Avec Passbook, Apple propose d'embarquer dans une
seule application cartes de fidélité, billets de spectacles ou de
transport. Un moyen de proposer ensuite le paiement via l'application.
Un procédé qui fera ses preuves ?
Entretien avec Gilles Blanc, Directeur d'Etudes chez CCM Benchmark Group, qui a publié récemment une
étude sur le paiement mobile en France.
L'Atelier : Lorsque l'on voit Passbook, peut-on dire qu'allier
différents services est ce qu'il manque au m-paiement pour fonctionner
?
Gilles Blanc : Payer par mobile n'est pas encore un réflexe
pour les consommateurs. Il faut les convaincre, notamment par des
services spécifiques qui peuvent faire la différence. Une différence
économique, d'abord, que peut apporter le mobile, par exemple avec les
prix. Mais également une logique de programmes de fidélité qui dépassent
les programmes des points à collecter pour avoir un cadeau. Ce qui
compte, par exemple, ce sont les programmes cross-canal qui fonctionnent
pour l'achat à distance, sur mobile ou en magasin. Mais également entre
les enseignes, ce que l'on observe avec les smiles.
Et puis, il y a la question de la sécurité ?
Tout à fait, car celle-ci, pour le paiement mobile, doit être
supérieure ou au moins égale à celle de la carte bancaire. Par ailleurs,
concernant Passbook, il est vrai que le consommateur n'aime pas avoir
plein de cartes. Aussi, si l'application permet de reconnaître
automatiquement la carte et apporte de vrais avantages comme des bons,
c'est très bien. Et puis, cela peut sembler secondaire, mais un deuxième
code confidentiel, comme le fait Paypal avec un mot de passe personnel,
est considéré comme une garantie de sécurité supplémentaire. Ceci dit,
il reste le problème de la légitimité.
A savoir qu'Apple pourrait n'être pas forcément le bon acteur ?

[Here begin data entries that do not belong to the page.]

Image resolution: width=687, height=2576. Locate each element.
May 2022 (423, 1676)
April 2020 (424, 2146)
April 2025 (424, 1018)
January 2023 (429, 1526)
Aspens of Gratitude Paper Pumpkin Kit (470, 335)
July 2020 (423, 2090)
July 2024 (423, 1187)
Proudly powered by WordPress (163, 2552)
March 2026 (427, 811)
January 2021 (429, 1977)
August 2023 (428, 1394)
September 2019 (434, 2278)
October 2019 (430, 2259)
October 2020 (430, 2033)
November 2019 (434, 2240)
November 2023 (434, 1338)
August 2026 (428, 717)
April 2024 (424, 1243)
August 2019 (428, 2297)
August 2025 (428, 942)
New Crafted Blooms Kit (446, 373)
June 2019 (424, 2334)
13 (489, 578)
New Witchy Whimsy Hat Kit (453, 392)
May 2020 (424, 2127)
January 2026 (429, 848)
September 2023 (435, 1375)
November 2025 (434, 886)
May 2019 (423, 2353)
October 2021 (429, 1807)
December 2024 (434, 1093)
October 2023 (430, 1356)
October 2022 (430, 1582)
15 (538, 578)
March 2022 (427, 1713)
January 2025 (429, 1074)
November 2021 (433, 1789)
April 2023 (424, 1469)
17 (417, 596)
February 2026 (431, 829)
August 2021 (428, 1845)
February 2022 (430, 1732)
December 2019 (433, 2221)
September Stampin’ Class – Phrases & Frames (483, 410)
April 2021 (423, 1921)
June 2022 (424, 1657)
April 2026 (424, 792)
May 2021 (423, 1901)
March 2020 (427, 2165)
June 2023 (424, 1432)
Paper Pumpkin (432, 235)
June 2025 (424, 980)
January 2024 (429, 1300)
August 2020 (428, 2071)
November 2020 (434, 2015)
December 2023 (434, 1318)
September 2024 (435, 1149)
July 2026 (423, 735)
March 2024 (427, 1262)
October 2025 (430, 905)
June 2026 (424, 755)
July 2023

Effectivement. La première problématique du m-paiement est liée aux
acteurs, car l'écosystème est large. Dans notre étude, nous avons
interrogé les consommateurs sur la légitimité de ces différents acteurs.
Et l'on remarque que la confiance est d'abord donnée aux banques
traditionnelles qui sont considérées comme légitimes. Viennent ensuite
les émetteurs de carte, ou encore les opérateurs de télécommunication,
et seulement les pure players, comme iTunes. Mais la confiance donnée à
ces derniers pour gérer un portefeuille est très faible. Pour donner un
exemple, 72% des consommateurs ne font pas confiance ou accordent une
faible confiance à ces pure players. Alors que seulement 15% des
consommateurs se positionnent de la même façon pour les banques ou les
émetteurs de carte.
Qu'est-ce que cela signifie pour Apple ?
Cela signifie que, malgré l'attrait que pourrait apporter
l'application, la partie paiement mobile pose le problème de la
légitimité. Car évidemment un acteur comme Apple est bien positionné,
mais il n'a pas la meilleure position. Et cela est également le cas des
enseignes qui se méfient à l'idée d'être « absorbées » par une telle
marque. Sa plate-forme risque donc de n'attirer que les clients fidèles
et utilisateurs de smartphones habitués du m-paiement. Pour changer
cela, il serait peut être nécessaire de s'associer avec des institutions
financières pour gagner cette légitimité.